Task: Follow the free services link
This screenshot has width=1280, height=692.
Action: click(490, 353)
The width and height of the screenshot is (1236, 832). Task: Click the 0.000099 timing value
========================================
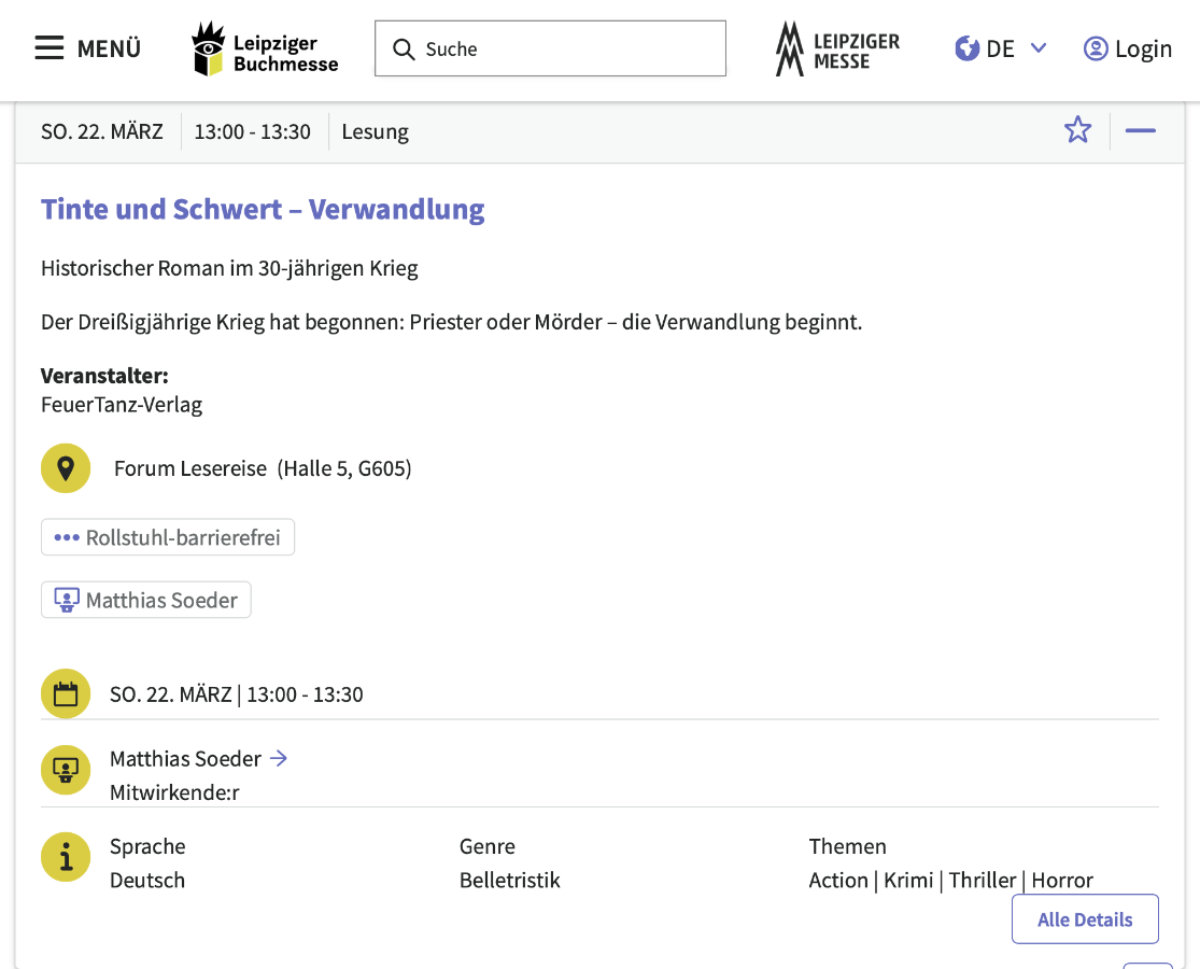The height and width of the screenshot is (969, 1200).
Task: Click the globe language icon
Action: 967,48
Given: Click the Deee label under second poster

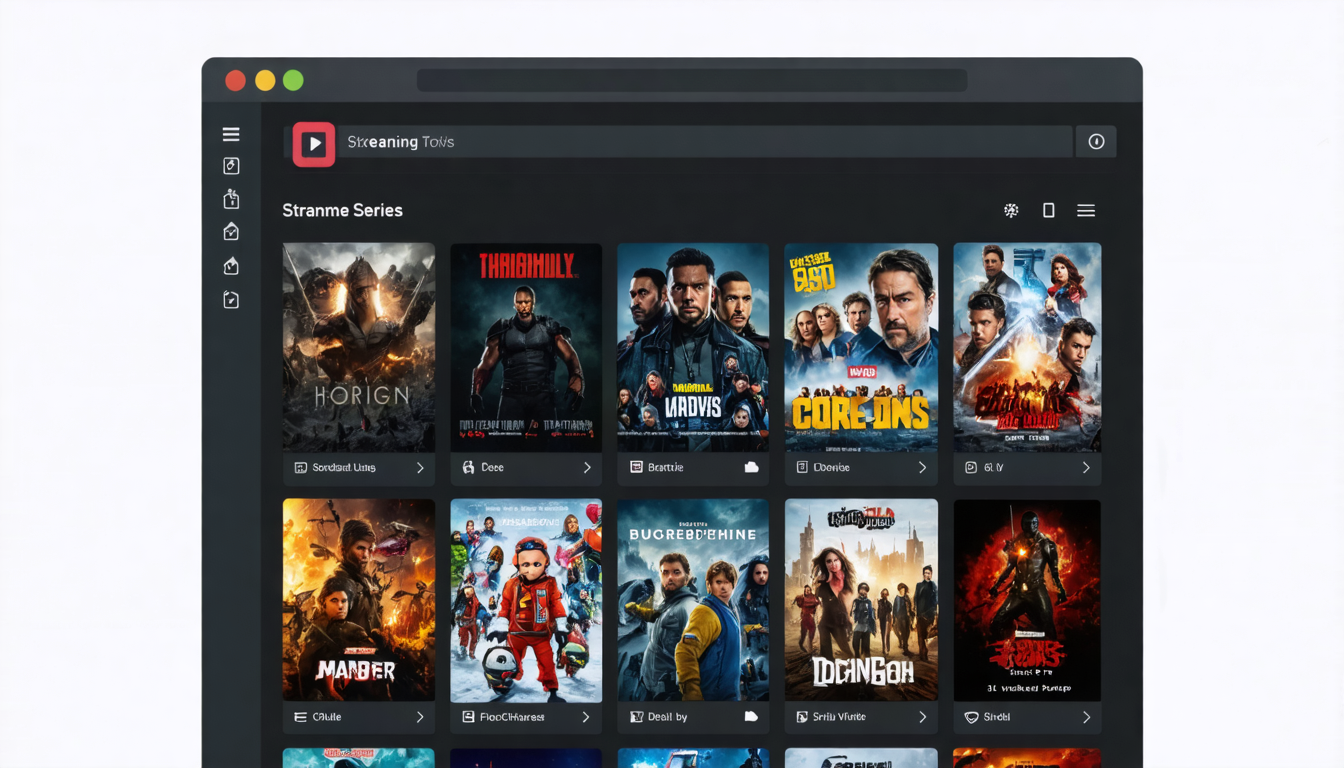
========================================
Show every line in the items that contains the string "Task".

Task: Follow the free services link
The width and height of the screenshot is (1236, 832). Task: Click the 0.000099 timing value
Task: Click the globe language icon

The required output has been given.